### The request
Copy the items word for word, starting at the line with "You are a computer-use" and ending with the line with "click(x=435, y=698)", including both of those lines. Leave the pictures out of your answer.

### Input
----------------

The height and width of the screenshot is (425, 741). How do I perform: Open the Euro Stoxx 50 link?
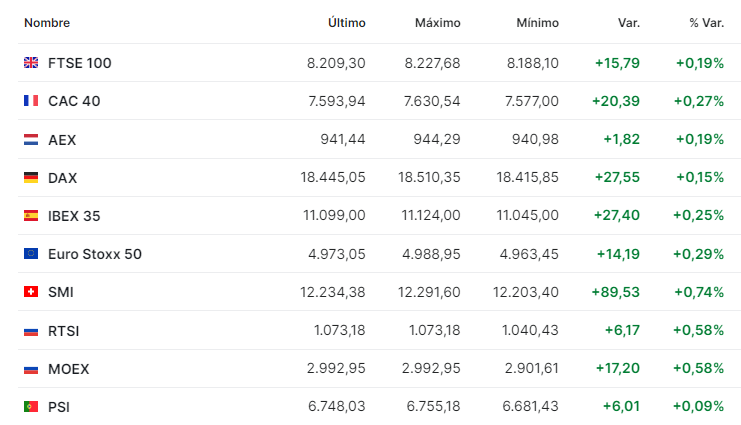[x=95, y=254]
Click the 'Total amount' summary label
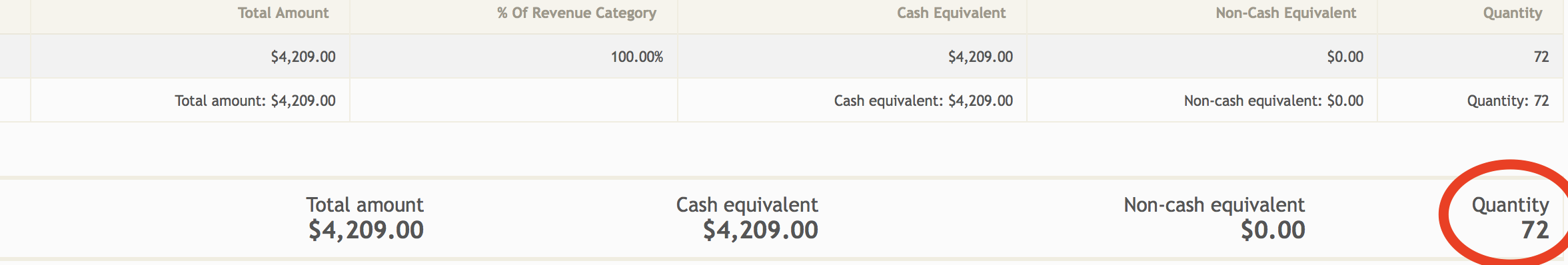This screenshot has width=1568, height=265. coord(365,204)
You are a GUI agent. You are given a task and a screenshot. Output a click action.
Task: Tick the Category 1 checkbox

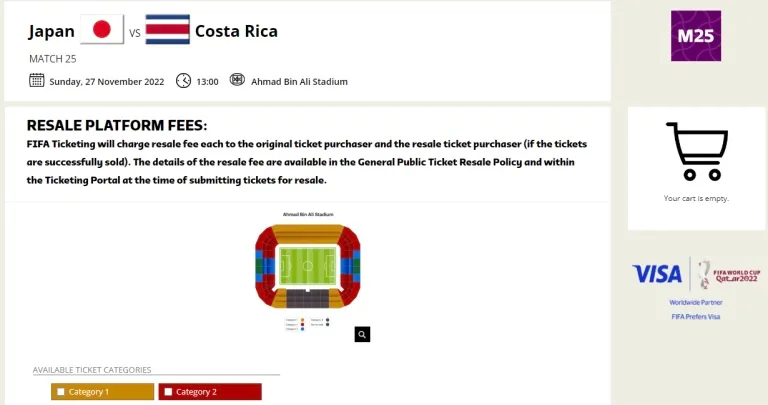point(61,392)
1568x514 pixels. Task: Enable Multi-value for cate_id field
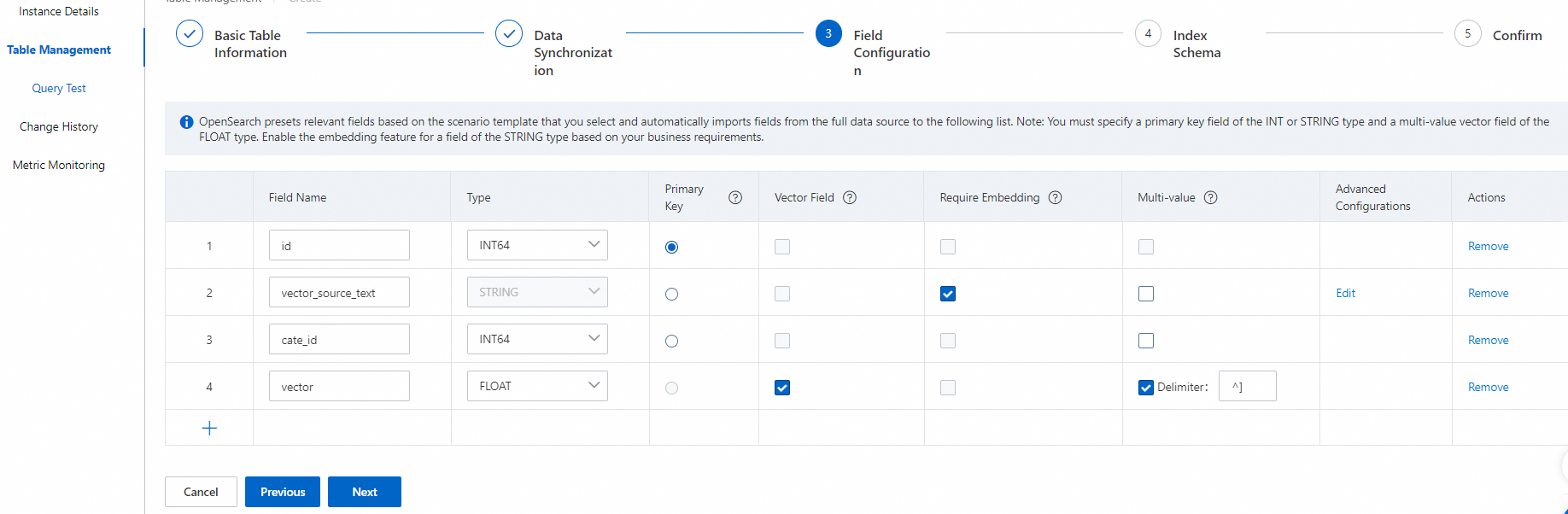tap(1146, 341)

----------------

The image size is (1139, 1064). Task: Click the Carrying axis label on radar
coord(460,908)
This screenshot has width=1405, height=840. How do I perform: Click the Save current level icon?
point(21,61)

----------------

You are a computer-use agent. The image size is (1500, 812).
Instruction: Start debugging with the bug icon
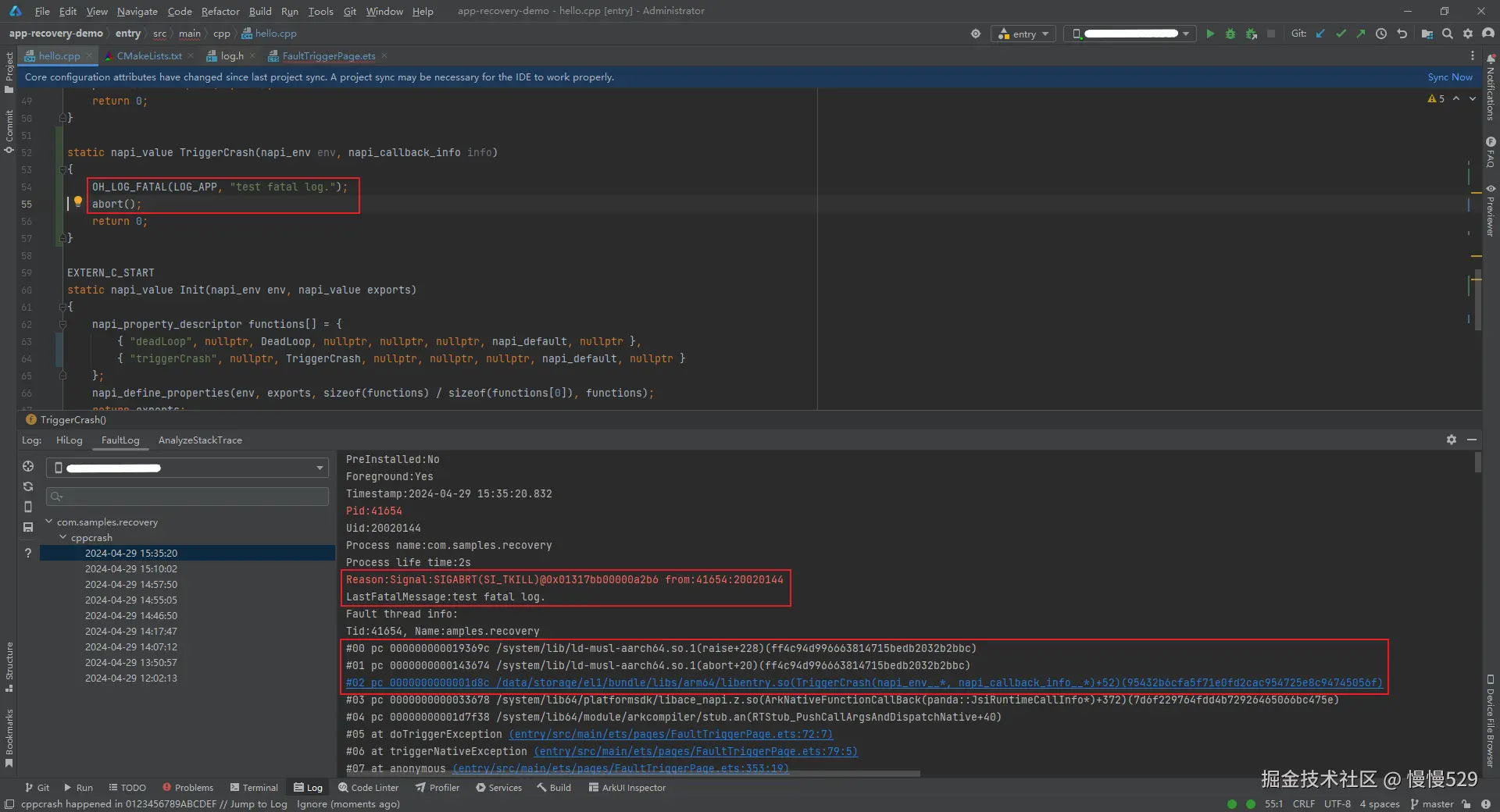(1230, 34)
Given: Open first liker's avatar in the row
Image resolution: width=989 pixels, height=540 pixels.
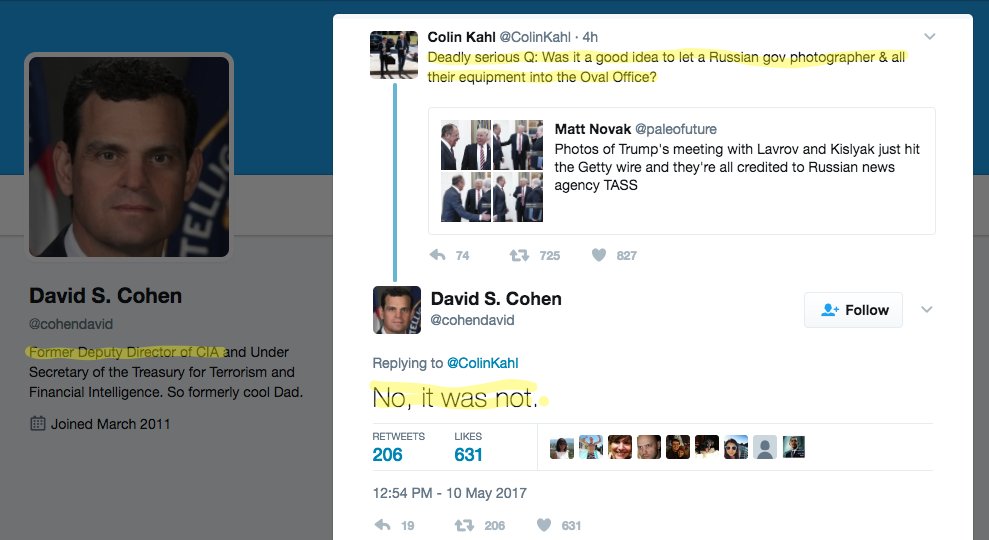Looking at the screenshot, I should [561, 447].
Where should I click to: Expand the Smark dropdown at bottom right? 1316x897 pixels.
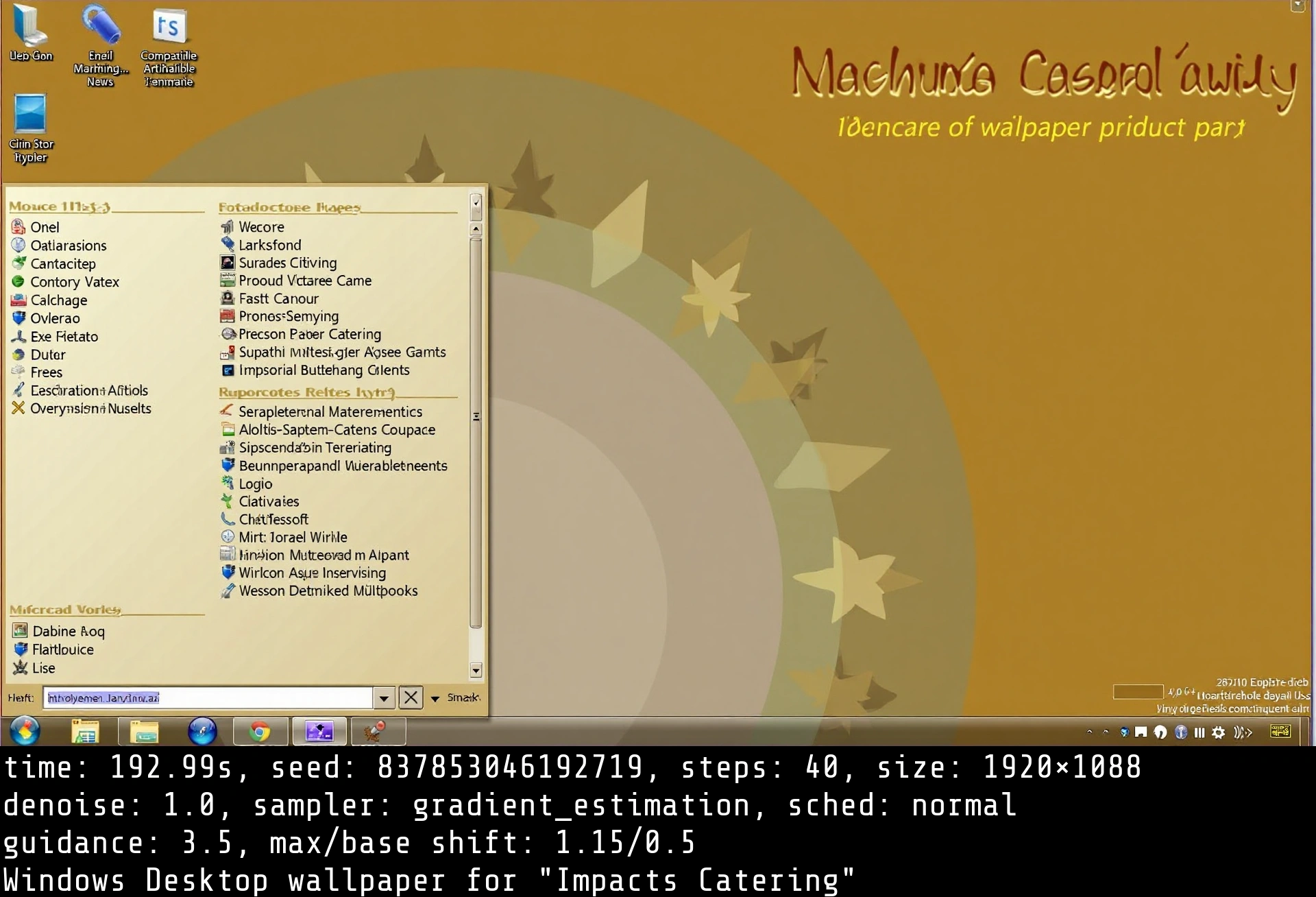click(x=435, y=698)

----------------

### Solved exercise
You are a computer-use agent. The image size is (1500, 812).
Instruction: Start debugging with the bug icon
(1230, 34)
Given: Open first liker's avatar in the row
Image resolution: width=989 pixels, height=540 pixels.
Looking at the screenshot, I should [561, 447].
Where should I click to: Expand the Smark dropdown at bottom right? 1316x897 pixels.
click(x=435, y=698)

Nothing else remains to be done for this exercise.